32Die angefochtenen Bescheide halten diese normativen Vorgaben ein und gehen ohne Rechtsfehler davon aus, dass auf die Neufassung der aufgehobenen planmäßigen Beurteilung vom 18. April 2006 im Falle des Antragstellers nicht verzichtet werden kann.

33Für den Senat ist nicht ersichtlich und vom Antragsteller auch nicht substanziiert geltend gemacht, dass die Voraussetzungen für einen Verzicht nach Nr. 1204 Buchst. b 1. bis 3. Spiegelstrich ZDv 20/6 vorliegen. Insbesondere stellt der Umstand, dass die Neufassung einer Beurteilung dem Vorgesetzten zugewiesen ist, der die ursprüngliche (aufgehobene) Fassung erstellt hat (Nr. 1202 Buchst. a ZDv 20/6), für sich allein keinen Grund dar, in der Person dieses Vorgesetzten Anhaltspunkte für die Besorgnis der Befangenheit anzunehmen (Beschluss vom 19. November 1998 BVerwG 1 WB 45.98 ). (wird ausgeführt) ...

34Ohne Erfolg macht der Antragsteller unter Berufung auf Nr. 1204 Buchst. b 4. Spiegelstrich ZDv 20/6 n.F. geltend, dass der Zeitraum zwischen der ursprünglichen Erstellung und der Neufassung der Beurteilung zu groß sei. Dieser Zeitraum, nach dessen Ablauf eine Neufassung der Beurteilung nicht mehr sinnvoll ist, lässt sich nach der Rechtsprechung des Senats nicht generell bestimmen, sondern ist nach den Umständen des Einzelfalles zu beurteilen (Beschluss vom 5. November 1985 BVerwG 1 WB 20.85 NZWehrr 1986, 130; vgl. auch Beschluss vom 15. März 1994 a.a.O.). Im Falle des Antragstellers liegt zwischen der ursprünglichen Erstellung und der Neufassung der Beurteilung ein Zeitraum von etwa zwei Jahren und drei Monaten. Diese Zeitspanne ist schon deshalb nicht als zu groß zu qualifizieren, weil dem Antragsteller in der Zwischenzeit keine aktuellere (planmäßige) Beurteilung erteilt worden ist.

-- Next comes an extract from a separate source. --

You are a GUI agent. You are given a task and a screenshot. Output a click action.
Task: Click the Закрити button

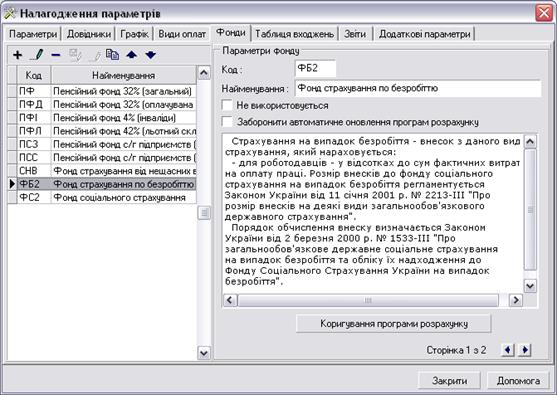click(449, 380)
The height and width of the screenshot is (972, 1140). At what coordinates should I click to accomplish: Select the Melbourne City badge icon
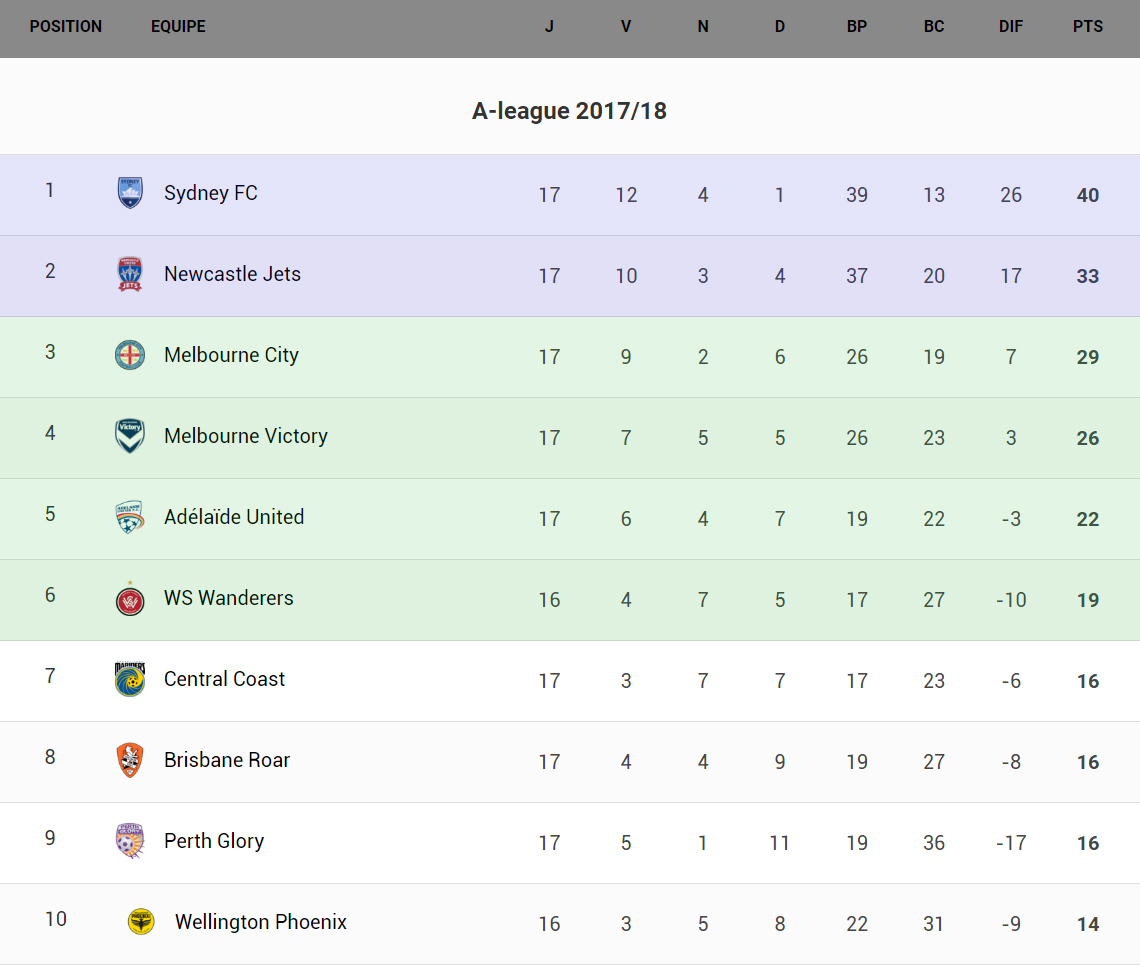pos(130,355)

Nach wie vor besteht in dieser Zeitspanne also die von § 2 Abs. 1 Satz 1 Alt. 1 SLV grundsätzlich nicht gewünschte Lücke in der Dokumentation des Eignungs- und Leistungsbildes des Antragstellers für einen Beurteilungszeitraum, dem Nr. 204 Buchst. a (6) ZDv 20/6 n.F. eine besondere Bedeutung für die Werdegangsplanung eines Offiziers zuschreibt. Überdies bestehen keine objektiven Anhaltspunkte für die Annahme, dass nach gut zwei Jahren die Erinnerung der beurteilenden Vorgesetzten an das Eignungs- und Leistungsbild des Antragstellers verlorengegangen sei.

35Unabhängig davon, ob der Katalog der Verzichtsgründe in Nr. 1204 Buchst. b ZDv 20/6 n.F. als abschließend bezeichnet werden kann oder nicht, verkennt der Antragsteller im Übrigen, dass für die Neufassung seiner planmäßigen Beurteilung im Interesse eines lückenlosen Spiegels der von ihm erbrachten Leistungen weiterhin ein Bedürfnis besteht.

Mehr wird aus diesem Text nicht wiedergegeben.